Every community - whether that's an apartment complex, a building, or a school - has some form of biodiversity with their flora. Awareness of and engagement with your local environment is critical to sustainability. However, community members usually have no way of learning about the biodiversity in their community, and community administrators have no way to easily enable that for them.

What it does

GreenScan is an app that allows community administrators to help community members learn about the biodiversity in their community using QR codes. The community administrator enters information on the CRUD (Create, Read, Update, Delete)-capable GreenScan website using their community account. They then, with a click of a button, get access to a printable PDF with cutting lines of all the QR codes of their community flora. They can then cut and place these QR codes on the corresponding trees and plants on their community. A community member just needs to scan the code with the inbuilt camera app on their phone to get taken to a web page with the information that the community administrator entered for that corresponding plant or tree - and learn all about the biodiversity in their community.

How we built it

Wireframes and ideation were first done in Figma. The website was then built using Django, a web framework for building robust modern applications in the Python programming language. The Django templating language, which intelligently renders HTML and CSS files using input variables, was used to produce the frontend. PyFPDF is used for PDF creation and rendering.

Challenges we ran into

The main roadblock was the PDF creation. Due to a visual issue with the sizing of images when printed, the entire original algorithm for PDF creation had to be removed and rewritten in PyFPDF instead of the previous framework. There were also challenges with the serving of the dynamically generated static PDF files on the server.

Accomplishments that I'm proud of

I'm particularly happy with how the PDF creation algorithm turned out. Not only was I able to succeed in rewriting the code within the time constraint, but I also had to develop twice distinct algorithms for calculating the coordinates of everything that had to be put on the sheet. There was a lot of math and planning on paper involved in creating an algorithm which could efficiently put as many QR codes and labels for the QR codes on the sheet, while also putting cutting lines.

What we learned

This was my first time working with PDFs or any other kind of graphical format in code, so I learnt a lot about working with graphics in code, as well as common standards for the representation of these kinds of in memory. This is also one of the first fully-fledged CRUD Django apps I have built, so I learnt more about common Django classes.
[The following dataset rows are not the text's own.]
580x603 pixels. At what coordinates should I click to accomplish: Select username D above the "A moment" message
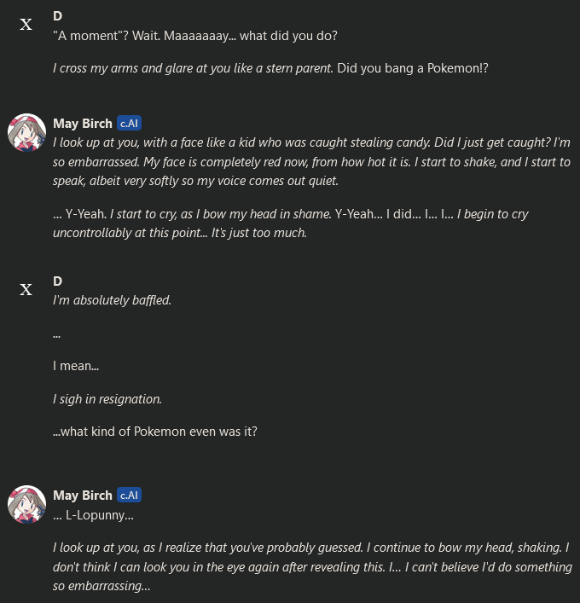(57, 15)
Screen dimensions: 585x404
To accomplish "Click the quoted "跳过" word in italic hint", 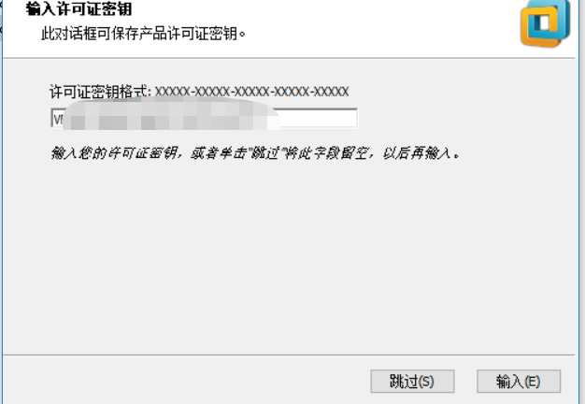I will 264,153.
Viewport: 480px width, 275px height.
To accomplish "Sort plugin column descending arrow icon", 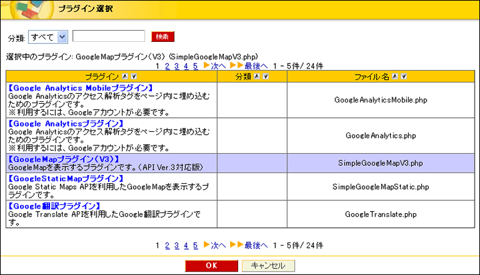I will (x=133, y=77).
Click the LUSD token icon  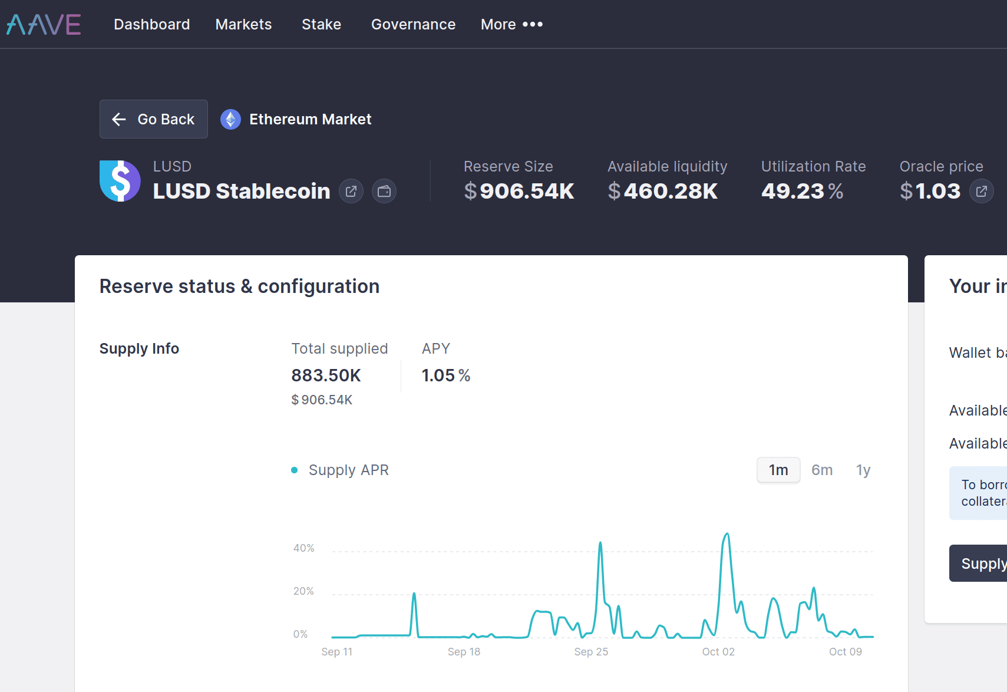click(x=120, y=180)
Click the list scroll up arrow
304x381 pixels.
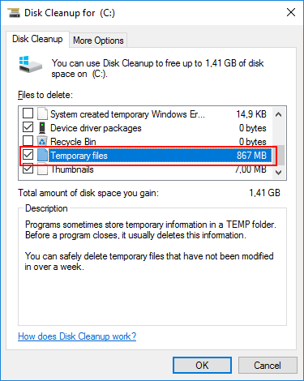click(279, 114)
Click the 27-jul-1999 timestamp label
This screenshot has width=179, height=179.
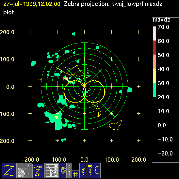click(x=32, y=4)
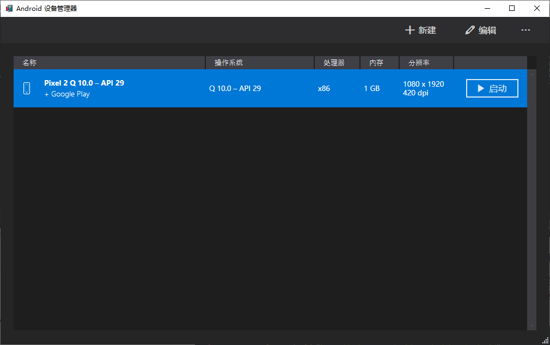Click the + Google Play label
Image resolution: width=550 pixels, height=345 pixels.
click(66, 94)
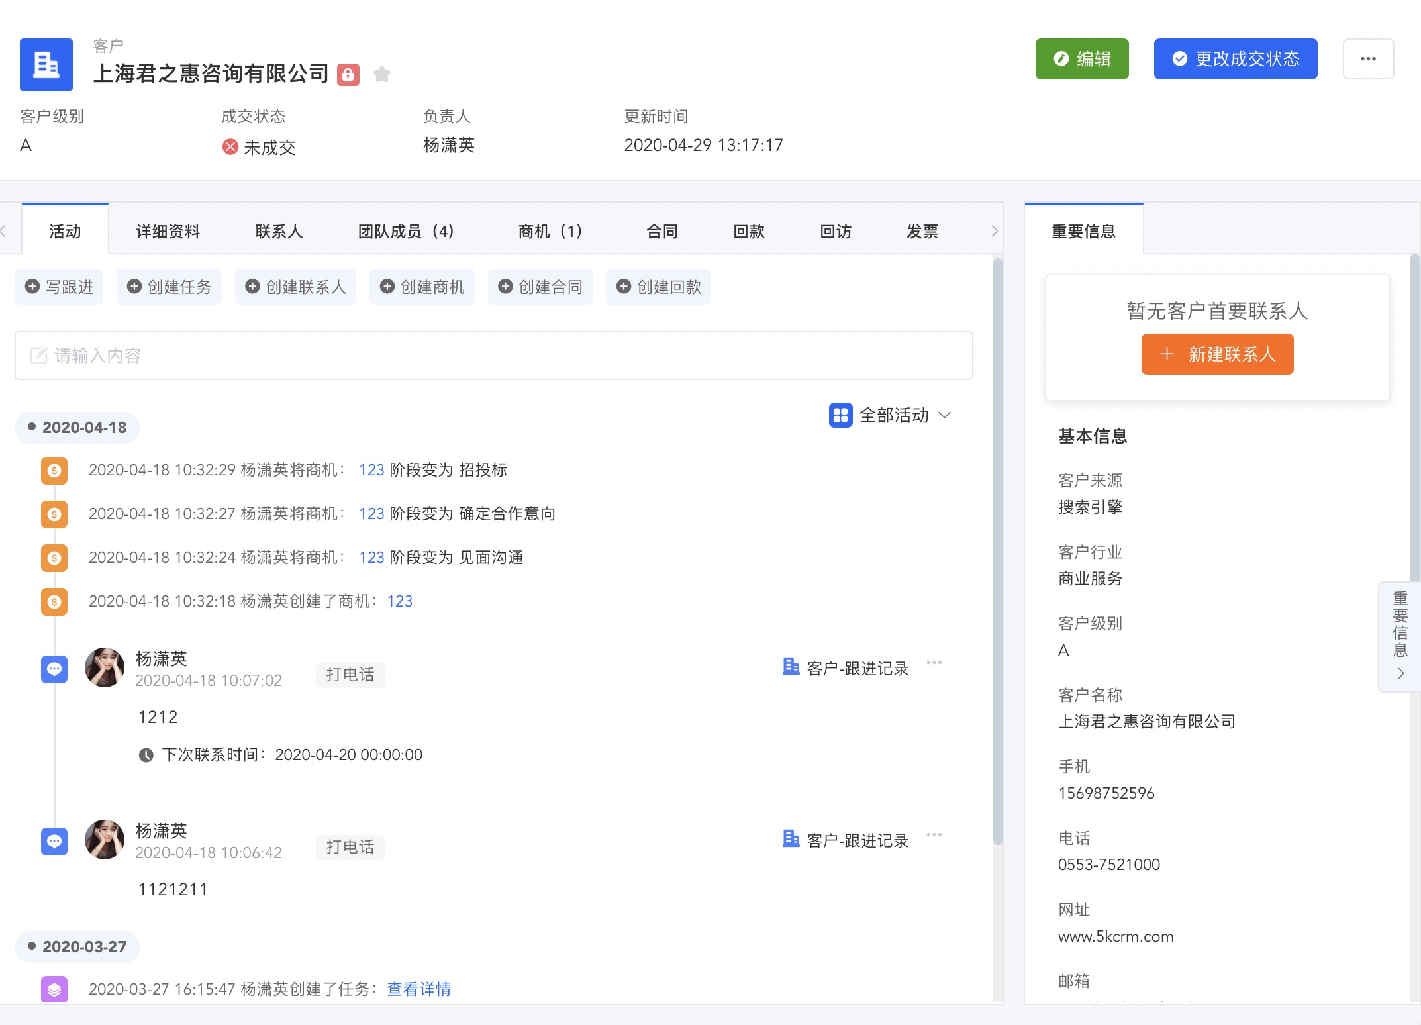This screenshot has height=1025, width=1421.
Task: Collapse the 重要信息 side panel handle
Action: pos(1400,637)
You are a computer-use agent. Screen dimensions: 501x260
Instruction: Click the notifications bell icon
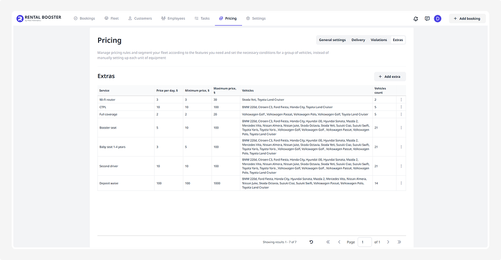(x=416, y=19)
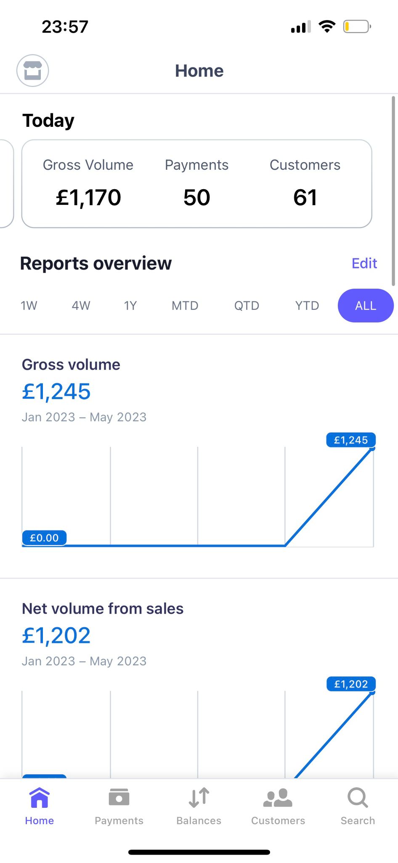
Task: Open Payments from the bottom bar
Action: (119, 797)
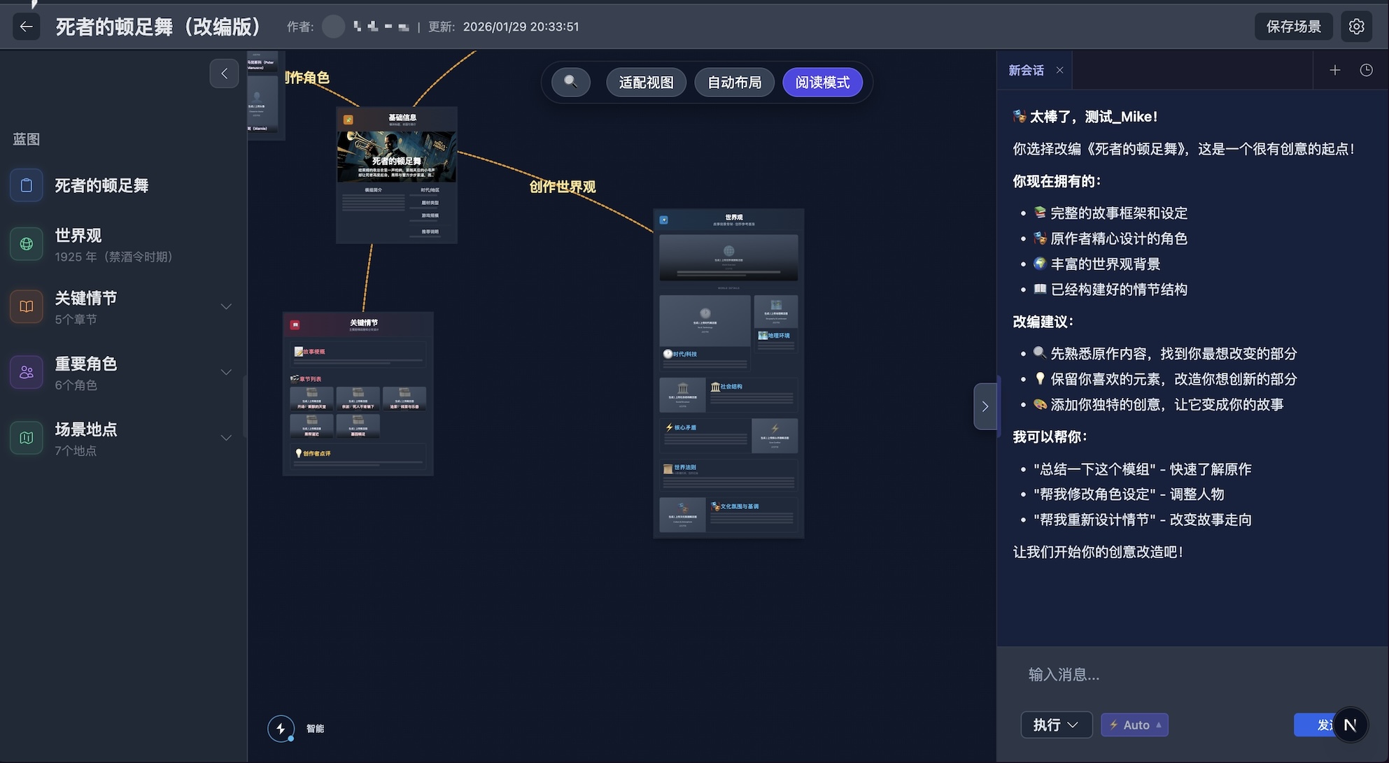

In particular, this was my first time working with ModelForm as well as advanced conditional statements in templates.

What's next for Greenscan

I would like to make the app more accessible in two key ways -

  1. Add automatic translation of all pages of the app, in particular, the item detail screen that people see when they scan the QR code. Not everyone in the community may speak the language in which the details were originally entered, so increasing accessibility in this way could be instrumental to the wide use of the app.
  2. Adding text-to-speech technology to the item detail screen, so that people can absorb the information even if they have difficulty reading or are on too small of a screen to read comfortably. I have developed wireframes incorporating these ideas into the app to help me plan for implementing them.